国家医疗保障局近日正式印发《医疗保障按病种付费管理暂行办法》(以下简称《办法》),推进按病种付费为主的多元复合式医保支付方式改革,规范按病种付费管理,建立全国统一、上下联动、内外协同、标准规范、管用高效的医保支付机制。这意味着,我国将全面推行医保按病种付费改革,推动医疗行为进一步回归“治病救人”的本质。
在此前很长一段时间里,我国医保支付方式主要采用“按项目付费”模式,即医疗机构根据患者实际使用的药品、检查、治疗项目等逐项收费,医保部门按实际发生费用进行结算。这种支付方式简单易行,但也存在明显的弊端:医疗机构和医生在经济激励下,可能倾向于多开药、多做检查,甚至过度医疗。这推高了医疗费用,加重了患者负担,导致医患关系紧张,也造成医疗资源的浪费,与医疗本质背道而驰。
为改变这一局面,国家医疗保障局近年来大力推进医保支付方式改革,核心方向是从“按项目付费”转向“按病种付费”。按病种付费,核心是根据疾病的诊断、治疗路径、病情严重程度等因素,将疾病划分为不同病种或病组,为每个病种设定固定的支付标准。通俗地理解,比如某个病种,医保的打包支付标准为1万元,不管医院实际花了多少钱治疗,医保都只按这个标准给医院拨款。医疗机构若能在保证医疗质量的前提下控制成本,比如只花了7000元,结余部分可留用;若超支,比如患者出现并发症,导致治疗费用变为2万元,多出来的1万元需医院自行承担。

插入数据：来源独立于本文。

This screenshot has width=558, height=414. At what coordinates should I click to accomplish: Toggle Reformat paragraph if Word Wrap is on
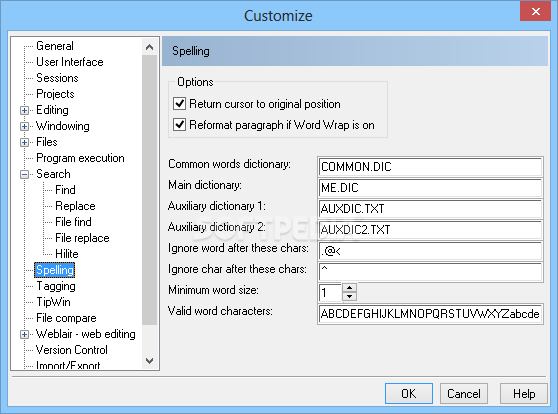click(x=179, y=125)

按病种付费,给医疗体系带来多维度的正面效应。对医疗机构而言,这种支付方式倒逼其优化内部管理。为了在固定支付标准内完成诊疗并实现合理收益,医疗机构必须加强成本控制,合理调配医护人员、优化药品和耗材管理,减少不必要的支出。医疗机构也会更加注重提升医疗质量,因为诊疗效果不佳可能导致患者出现并发症,医院就得为超出医保额度的费用买单了。
对患者而言,改革之后,过度医疗行为大大减少,直接降低了患者的就医负担。并且,医疗费用更加透明可预期。患者在接受治疗前,能对大致的医疗费用有较为清晰的了解,减少了因费用不确定带来的焦虑。而规范的诊疗路径也能提高治疗的规范性和一致性,保障患者的医疗安全。
不过,按病种付费改革在推进过程中,也面临诸多挑战。比如有患者担忧,医疗机构会否出现“挑病人”的现象?在固定支付标准下,医疗机构可能更愿意接收病情较轻、治疗成本低的患者,而对病情复杂、治疗成本可能超过支付标准的患者有所回避。又比如,为控制成本,医疗机构会否减少必要的检查项目或降低服务标准?在诊断过程中,是否省略某些重要检查?在治疗过程中,会否要求患者到院外购买药品或耗材,以规避医保限额?会否缩短病情尚未稳定的患者的住院时间?这些行为都偏离了医疗的本质。
可见,为应对正向改革过程中出现的问题与挑战,还需构建并强化全流程的监管体系。要利用医保智能监控平台,对医疗机构的诊疗行为、费用使用等进行实时监测,及时发现和预警异常情况,比如重症患者比例、患者平均住院时间、检查项目等数据的异常变少。同时,完善针对重症患者、复杂病例的特殊支付机制,设置例外病例评审通道,避免医疗机构因担心亏损而推诿危急重症患者,使医疗机构和医生在控制成本的同时,始终恪守医疗本质,始终以患者健康为中心提供优质服务。